When I spoke at Notre Dame a couple of weeks ago, I had the pleasure of meeting Philip Bess, of the College of Architecture. I learned a lot in our five-minute conversation, and Philip has expanded his thoughts so that I might share them on this blog – it’s sort of a bleg, sort of just…information.
We’ll start with this:
The Notre Dame School of Architecture is the only school in the country that has the study of classical architecture embedded in its curriculum, and one of only three that teaches traditional town planning and urban design. We are committed to the making of a beautiful and just built environment, which some of us regard as imperatives of and at home in historic Catholic culture. Beginning in the fall of 2006 I will be conducting an annual graduate urban design studio the intent of which will be to engage specific communities (towns / neighborhoods / dioceses / parishes) who are interested in traditional towns and neighborhoods as physical forms of community that promote the well-being of its members. So I’m beginning a search for dioceses and / or parishes who might be willing to be our "clients" for such an exercise or series of exercises, who would take us into their community for 8-10 days at the beginning of the fall semester, during which we would conduct a community design workshop known in architectural circles as a "charrette." The purpose of the charrette would be to produce a set of visual images that represent a shared vision for traditional neighborhood development, as well as proposed zoning mechanism/s to realize that vision, both of which would be further developed during the ensuing semester in consultation with our community "client." The cost for what will be a substantial and unusually professional work product typically would be simply for our travel and travel-related expenses.

GIVEN DATA —
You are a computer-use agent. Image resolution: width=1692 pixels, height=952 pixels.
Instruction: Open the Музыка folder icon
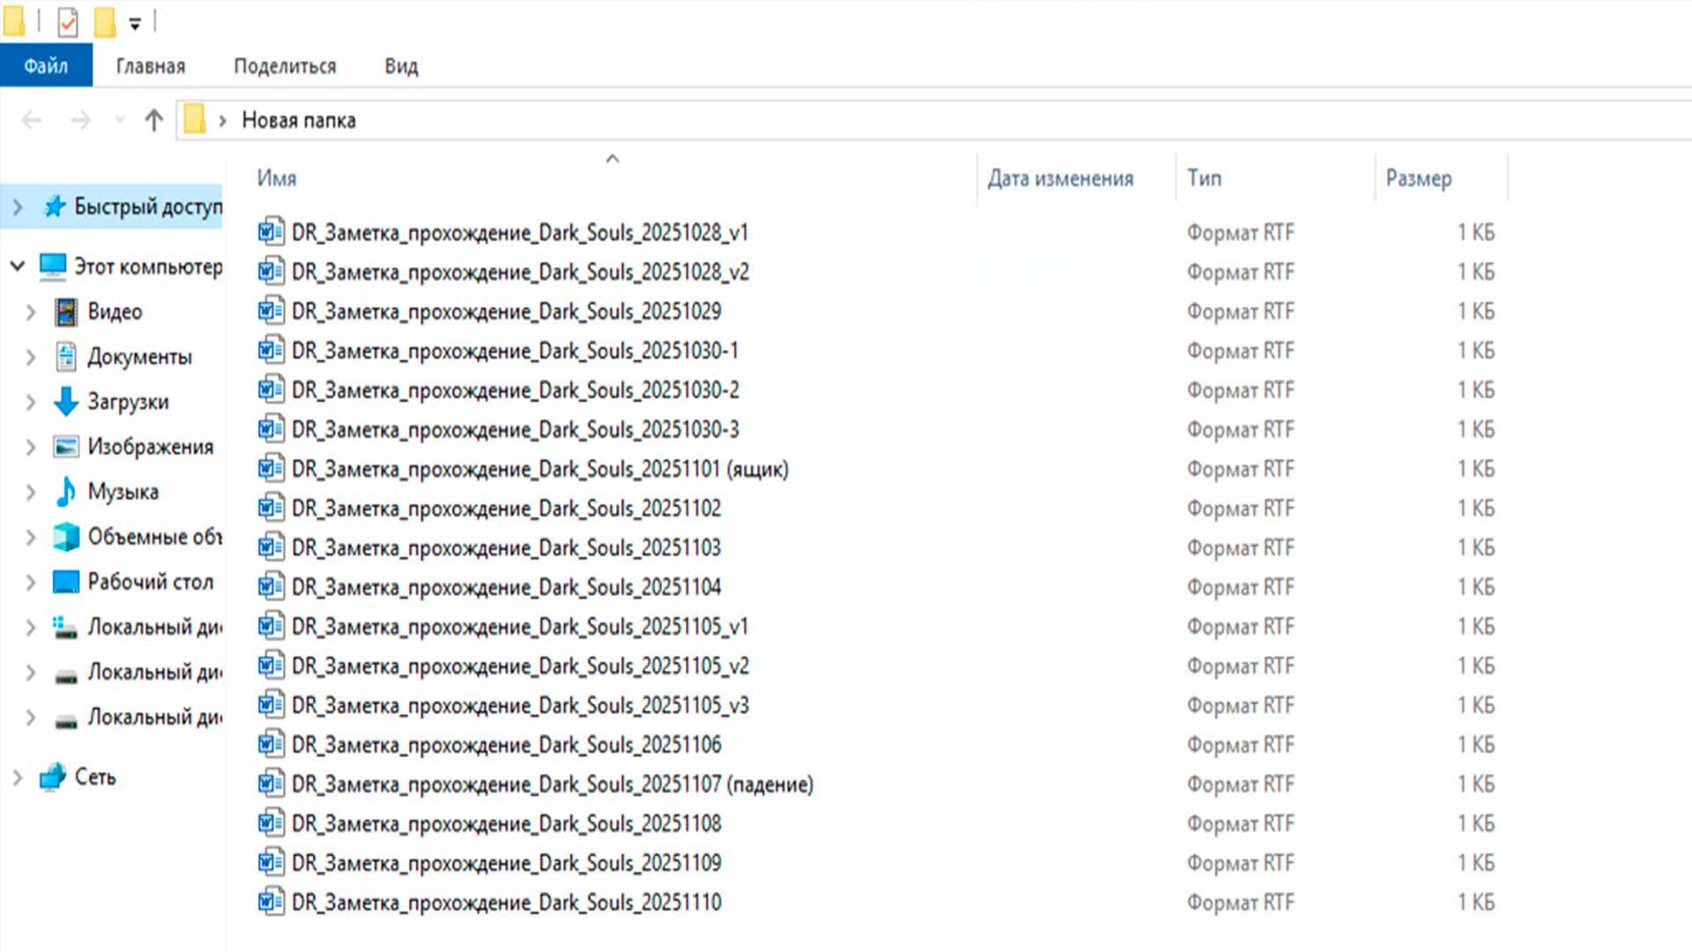coord(66,492)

TASK DETAILS —
According to the Notre Dame architecture post, how long would a host community take the studio in at the beginning of the fall semester?

SOLUTION TO THE EXERCISE —
8-10 days